Già questo primo approccio alle elezioni libanesi ne evidenzia una prima caratteristica, ossia l’essere di grande peso internazionale. Un successo del “14 marzo” porterebbe con sé la conferma del sostegno e dei crediti occidentali e dei Paesi arabi sunniti, rafforzando le possibilità di manovra nella regione della stessa presidenza Obama e quindi della linea che mira alla ricerca di un compromesso pacifico tra arabi e israeliani.

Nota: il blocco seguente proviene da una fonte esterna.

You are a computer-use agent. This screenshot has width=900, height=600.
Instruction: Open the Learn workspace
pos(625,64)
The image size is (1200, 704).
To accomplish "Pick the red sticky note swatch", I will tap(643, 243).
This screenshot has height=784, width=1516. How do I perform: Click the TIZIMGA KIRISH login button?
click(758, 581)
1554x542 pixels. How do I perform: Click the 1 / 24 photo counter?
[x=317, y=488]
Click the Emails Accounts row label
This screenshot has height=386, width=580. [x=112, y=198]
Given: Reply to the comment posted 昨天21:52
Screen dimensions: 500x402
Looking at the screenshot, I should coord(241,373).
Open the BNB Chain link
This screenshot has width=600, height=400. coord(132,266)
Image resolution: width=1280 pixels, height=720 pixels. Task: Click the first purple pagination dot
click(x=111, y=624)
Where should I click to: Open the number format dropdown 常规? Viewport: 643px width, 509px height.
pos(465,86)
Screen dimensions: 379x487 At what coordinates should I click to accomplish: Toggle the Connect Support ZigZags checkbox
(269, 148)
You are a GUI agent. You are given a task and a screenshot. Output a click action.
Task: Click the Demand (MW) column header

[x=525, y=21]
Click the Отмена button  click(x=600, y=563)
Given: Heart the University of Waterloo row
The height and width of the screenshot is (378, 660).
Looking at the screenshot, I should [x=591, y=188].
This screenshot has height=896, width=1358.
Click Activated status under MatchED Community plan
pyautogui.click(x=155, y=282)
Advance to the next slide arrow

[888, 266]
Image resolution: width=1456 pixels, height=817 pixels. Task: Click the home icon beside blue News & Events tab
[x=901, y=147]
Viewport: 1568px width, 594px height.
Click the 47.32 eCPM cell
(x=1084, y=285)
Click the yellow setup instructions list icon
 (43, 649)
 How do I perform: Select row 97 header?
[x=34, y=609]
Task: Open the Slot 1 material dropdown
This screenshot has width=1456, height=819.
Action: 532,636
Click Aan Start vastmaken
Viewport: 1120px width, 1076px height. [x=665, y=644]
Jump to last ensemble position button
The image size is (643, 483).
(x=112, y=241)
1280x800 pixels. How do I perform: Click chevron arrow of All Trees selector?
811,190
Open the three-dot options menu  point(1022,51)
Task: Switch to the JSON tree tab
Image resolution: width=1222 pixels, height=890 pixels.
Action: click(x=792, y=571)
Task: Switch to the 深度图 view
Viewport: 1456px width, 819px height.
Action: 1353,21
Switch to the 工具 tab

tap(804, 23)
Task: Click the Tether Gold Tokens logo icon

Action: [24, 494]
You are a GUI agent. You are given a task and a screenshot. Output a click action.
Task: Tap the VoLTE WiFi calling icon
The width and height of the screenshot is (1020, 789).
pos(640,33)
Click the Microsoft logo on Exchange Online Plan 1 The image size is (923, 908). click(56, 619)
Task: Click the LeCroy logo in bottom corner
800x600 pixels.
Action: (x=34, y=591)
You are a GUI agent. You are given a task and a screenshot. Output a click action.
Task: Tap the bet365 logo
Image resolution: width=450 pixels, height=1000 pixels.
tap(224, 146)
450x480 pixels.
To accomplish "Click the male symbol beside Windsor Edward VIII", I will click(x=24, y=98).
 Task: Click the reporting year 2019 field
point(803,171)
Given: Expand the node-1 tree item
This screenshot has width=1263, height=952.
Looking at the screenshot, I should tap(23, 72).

Al contrario, un governo guidato da Hezbollah rafforzerebbe la presenza iraniana in Medio Oriente e renderebbe estremamente complesso il proseguimento della nuova strategia americana. Non a caso, il presidente iraniano Mahmoud Ahmadinejad ha sostenuto che una vittoria dell’“8 marzo” porterà ad un rafforzamento della scelta della resistenza e cambierà la situazione nella regione. Ma non è tutto. Esaminando la stessa ipotesi, il ministro della difesa israeliano Ehud Barak ha sostenuto che una vittoria di Hezbollah “ci concederà quella libertà d’azione che non abbiamo avuto nel luglio del 2006” (quando ci fu la guerra) e il vicepresidente americano Joe Biden, recatosi a Beirut, ove ha incontrato i leader del “14 marzo”, ha detto in modo piuttosto chiaro che gli Stati Uniti rivedrebbero i loro programmi di assistenza al Libano.
Hezbollah stesso guarda con preoccupazione a tale ipotesi, che metterebbe in crisi lo sviluppo economico del Paese e ha detto che, in caso di sua vittoria, vorrebbe un nuovo governo di unità nazionale, che Hariri ha già respinto.
Gli interessi – e le pressioni – internazionali in realtà hanno un limitato, seppur importante, spazio di manovra. La legge libanese divide in sostanza le circoscrizioni elettorali in base alle appartenenze religiose, per cui è già certo il vincitore della stragrande maggioranza dei seggi. Ne restano in ballo meno di 20 su 128. Saranno questi, alla fine, a indicare il vincitore. E ciò accresce l’importanza di gruppi come i 160mila cristiani armeni, ufficialmente schierati con l’“8marzo”.
Ma chiunque vincerà non avrà vita facile. Entrambi i gruppi sono tutt’altro che uniti al loro interno. Nel “14 marzo” c’è la mina vagante Walid Joumblatt. Il leader druso, che in passato ha più volte cambiato appartenenza politica. Fino a poco fa è stato forse il più duro nei confronti della Siria e dei suoi alleati libanesi, ma ultimamente è sembrato più morbido verso il capo di Hezbollah, Hassan Nasrallah. Da parte sua, l’“8 marzo” ha il problema dei cristiani. Quelli portati nella coalizione da Michel Aoun – durante la guerra civile il maggior nemico dei siriani – considerano solo tattica l’alleanza con Hezbollah, di cui guardano con timore l’organizzazione militare.